Some arguments for and against it since the first submission:
* SO_BINDTOPREFIX is an arbitrary option and can be seens as nother use
* case of the SO_REUSEPORT BPF patch
* but at the same time using BPF requires more work/code on the server
  and since the bind to prefix use case could potentially become a
  common one maybe there is some value in having it as an option instead
  of having to code (either manually or with clang) an eBPF program that
  would do the same
* it may probably possible to archive the same results using VRF. This
  would require to create a VRF device, configure the device routing
  table and make each bind each process to a different VRF device (but
  I'm not sure how this would work/interfere with an existing iptables
  setup for example)

-----------------------------------------------------------------------------

This series introduces support for the SO_BINDTOPREFIX socket option, which
allows a listener socket to bind to a prefix instead of * or a single address.

Motivation:
consider a set of servers, each one with thousands and thousands of IP
addresses.
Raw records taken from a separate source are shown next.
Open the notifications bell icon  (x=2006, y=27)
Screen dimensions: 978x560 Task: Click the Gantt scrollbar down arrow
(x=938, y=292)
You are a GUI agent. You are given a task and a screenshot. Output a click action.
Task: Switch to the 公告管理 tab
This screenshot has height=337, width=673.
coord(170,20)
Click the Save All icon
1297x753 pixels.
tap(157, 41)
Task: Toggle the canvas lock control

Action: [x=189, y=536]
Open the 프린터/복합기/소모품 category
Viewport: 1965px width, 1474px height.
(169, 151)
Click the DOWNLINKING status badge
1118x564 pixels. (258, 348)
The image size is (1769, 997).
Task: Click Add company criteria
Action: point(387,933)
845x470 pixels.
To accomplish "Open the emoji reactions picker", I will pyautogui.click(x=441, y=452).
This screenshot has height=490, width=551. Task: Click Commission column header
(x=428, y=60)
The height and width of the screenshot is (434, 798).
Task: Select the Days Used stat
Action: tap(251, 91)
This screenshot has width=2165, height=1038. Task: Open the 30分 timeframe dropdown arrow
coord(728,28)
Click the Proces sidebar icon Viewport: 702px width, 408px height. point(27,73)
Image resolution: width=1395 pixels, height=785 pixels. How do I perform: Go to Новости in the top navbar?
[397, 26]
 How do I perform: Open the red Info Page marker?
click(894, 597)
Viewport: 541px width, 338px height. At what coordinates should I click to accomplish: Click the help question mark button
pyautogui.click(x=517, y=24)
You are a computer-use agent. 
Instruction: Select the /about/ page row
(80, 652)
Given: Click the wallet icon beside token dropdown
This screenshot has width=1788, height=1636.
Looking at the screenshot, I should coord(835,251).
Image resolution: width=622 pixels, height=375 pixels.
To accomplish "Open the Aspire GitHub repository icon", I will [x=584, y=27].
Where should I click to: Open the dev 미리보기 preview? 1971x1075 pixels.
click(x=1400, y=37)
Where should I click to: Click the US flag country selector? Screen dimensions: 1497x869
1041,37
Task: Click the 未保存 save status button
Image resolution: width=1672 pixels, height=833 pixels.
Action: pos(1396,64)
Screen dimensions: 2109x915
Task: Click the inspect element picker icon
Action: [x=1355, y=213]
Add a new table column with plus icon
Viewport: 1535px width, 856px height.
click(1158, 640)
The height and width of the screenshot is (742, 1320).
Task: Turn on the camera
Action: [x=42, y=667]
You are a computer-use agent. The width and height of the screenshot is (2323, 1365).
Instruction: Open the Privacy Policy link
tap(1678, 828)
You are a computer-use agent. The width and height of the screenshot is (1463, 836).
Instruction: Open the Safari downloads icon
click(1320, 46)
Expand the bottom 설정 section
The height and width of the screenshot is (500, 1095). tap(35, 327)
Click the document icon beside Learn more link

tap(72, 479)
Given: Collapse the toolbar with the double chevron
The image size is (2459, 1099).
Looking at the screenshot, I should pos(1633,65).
Since assigning /32 or /128 IP individual addresses would be
inefficient, one solution can be assigning prefixes using local routes
(with 'ip route add local').

This allows a listener to listen and terminate connections going to any
of the IP addresses of these prefixes without explicitly configuring all
the IP addresses of the prefix range.
This is very efficient.

Unfortunately there may be the need to use different prefixes for
different purposes.
One can imagine port 80 being served by one HTTP server for some IP
prefix, while another server used for another prefix.
Right now Linux does not allow this.
It is either possible to bind to *, indicating ALL traffic going to
given port, or to individual IP addresses.
The first only allows to accept connections from all the prefixes.
The latter does not scale well with lots of IP addresses.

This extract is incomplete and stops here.